Spunto per una riflessione sullo stato di salute del mercato del lavoro dei nostri ragazzi è, in questo quadro, rappresentato dal periodico rapporto che Anpal pubblica con riferimento al progetto di Garanzia Giovani. Un’iniziativa, è opportuno sottolineare, che si caratterizza per una forte dimensione comunitaria e per il tentativo di mettere a sistema le migliore pratiche realizzatesi nei diversi Paesi dell’Unione.



Ciò premesso, dal monitoraggio emerge che, nel nostro Paese, al 31 gennaio 2022 i Neet registrati alla Garanzia Giovani sono 1.650.171, con un incremento di 12.524 unità rispetto al mese di dicembre dello scorso anno. Allo stesso tempo il rapporto sottolinea come siano stati presi in carico dai servizi per l’impiego 1.398.461 giovani (ben l’84,7% dei registrati), in larga misura caratterizzati da un indice di profiling medio-alto e alto (79,7%), ossia con elevate difficoltà di inserimento occupazionale. È stato, quindi, avviato a un intervento di politica attiva il 63,6% dei giovani presi in carico (834.659 unità). Gli interventi erogati sono in totale 1.039.834, in prevalenza tirocini extracurriculari (56%), seguiti da incentivi occupazionali (20%) e formazione (17,3%).

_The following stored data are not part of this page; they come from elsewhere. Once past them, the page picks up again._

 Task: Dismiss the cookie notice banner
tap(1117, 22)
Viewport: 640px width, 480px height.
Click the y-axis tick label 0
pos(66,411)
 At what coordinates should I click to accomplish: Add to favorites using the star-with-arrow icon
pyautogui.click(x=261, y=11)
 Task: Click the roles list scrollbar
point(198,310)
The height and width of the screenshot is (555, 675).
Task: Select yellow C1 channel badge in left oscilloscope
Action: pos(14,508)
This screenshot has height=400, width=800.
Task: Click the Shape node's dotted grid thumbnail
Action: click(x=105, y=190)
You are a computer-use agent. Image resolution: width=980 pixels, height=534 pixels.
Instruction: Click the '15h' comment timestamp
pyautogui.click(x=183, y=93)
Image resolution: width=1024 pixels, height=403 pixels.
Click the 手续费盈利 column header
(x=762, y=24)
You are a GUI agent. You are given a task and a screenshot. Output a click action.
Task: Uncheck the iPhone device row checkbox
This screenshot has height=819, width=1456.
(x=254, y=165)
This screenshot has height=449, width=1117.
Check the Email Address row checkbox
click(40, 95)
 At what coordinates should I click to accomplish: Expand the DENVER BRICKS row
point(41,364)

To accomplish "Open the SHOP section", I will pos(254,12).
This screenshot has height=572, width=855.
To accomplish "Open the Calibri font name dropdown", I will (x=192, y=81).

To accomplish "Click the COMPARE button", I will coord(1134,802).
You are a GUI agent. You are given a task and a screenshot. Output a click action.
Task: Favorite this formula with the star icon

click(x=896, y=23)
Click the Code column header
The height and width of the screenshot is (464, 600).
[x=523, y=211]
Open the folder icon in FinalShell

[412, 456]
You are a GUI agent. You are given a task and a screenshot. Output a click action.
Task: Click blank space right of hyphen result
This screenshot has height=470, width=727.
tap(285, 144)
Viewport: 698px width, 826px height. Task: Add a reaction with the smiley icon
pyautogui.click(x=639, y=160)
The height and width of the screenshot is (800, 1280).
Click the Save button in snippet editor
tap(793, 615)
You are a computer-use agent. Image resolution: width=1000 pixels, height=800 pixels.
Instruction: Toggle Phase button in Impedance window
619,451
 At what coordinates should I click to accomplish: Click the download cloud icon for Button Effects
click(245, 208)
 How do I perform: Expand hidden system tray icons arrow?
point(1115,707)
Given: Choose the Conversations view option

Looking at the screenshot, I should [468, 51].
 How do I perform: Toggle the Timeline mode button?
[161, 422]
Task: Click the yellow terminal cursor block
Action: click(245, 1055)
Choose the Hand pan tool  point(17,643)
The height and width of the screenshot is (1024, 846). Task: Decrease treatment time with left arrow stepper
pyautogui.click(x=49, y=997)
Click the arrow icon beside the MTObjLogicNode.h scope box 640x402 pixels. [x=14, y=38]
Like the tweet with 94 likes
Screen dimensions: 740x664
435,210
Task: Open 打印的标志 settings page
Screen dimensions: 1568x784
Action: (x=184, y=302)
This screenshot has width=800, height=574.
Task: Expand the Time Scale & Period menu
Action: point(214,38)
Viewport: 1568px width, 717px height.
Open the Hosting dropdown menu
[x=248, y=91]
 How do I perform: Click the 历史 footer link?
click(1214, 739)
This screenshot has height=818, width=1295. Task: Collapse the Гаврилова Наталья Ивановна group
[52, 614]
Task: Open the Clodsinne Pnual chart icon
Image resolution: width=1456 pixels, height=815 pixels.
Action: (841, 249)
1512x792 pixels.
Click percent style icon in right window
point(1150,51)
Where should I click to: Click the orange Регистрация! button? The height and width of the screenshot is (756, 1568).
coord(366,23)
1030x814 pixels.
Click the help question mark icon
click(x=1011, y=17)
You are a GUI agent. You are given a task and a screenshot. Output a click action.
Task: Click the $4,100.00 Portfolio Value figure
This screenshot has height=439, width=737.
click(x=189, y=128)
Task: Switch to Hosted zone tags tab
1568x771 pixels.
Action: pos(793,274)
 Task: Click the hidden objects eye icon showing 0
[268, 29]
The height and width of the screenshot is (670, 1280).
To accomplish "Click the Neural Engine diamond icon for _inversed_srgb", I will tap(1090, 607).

In conclusione, poi, Anpal comunica che su 772.926 giovani che hanno concluso l’intervento, al 31 gennaio si contano 500.782 occupati, con un significativo tasso di inserimento lavorativo del 64,8%. Oltre la metà dei nuovi rapporti di lavoro è, inoltre, a tempo indeterminato (58,6%), sfatando così, almeno parzialmente, il mito del giovane precario quasi per definizione.

Il progressivo ritorno, almeno dal punto di vista sanitario, alla normalità dovrà, quindi, inevitabilmente rimettere il tema del Futuro e delle giovani generazioni al centro del dibattito pubblico. La riflessione non dovrà, e potrà, essere, come un rapporto istituzionale è per definizione, meramente, o perlomeno prevalentemente, quantitativa, ma anche di natura qualitativa e si ritiene auspicabile tornare a riflettere sul tema cruciale del “buon lavoro” e non di un lavoro quale che sia. 

In questa direzione è interessante, ad esempio, l’intervento del Governo per la ridefinizione dello strumento del tirocinio che si ritiene sia, in molti casi, stato snaturato e utilizzato in maniera inappropriata. L’auspicio è che non prevalga, come spesso in passato, un approccio ideologico e che si trovi una soluzione dettata dal buon senso che non sia, alla fine, punitiva per i giovani e per le imprese che utilizzano in maniera corretta questo prezioso strumento di inserimento nel mercato del lavoro.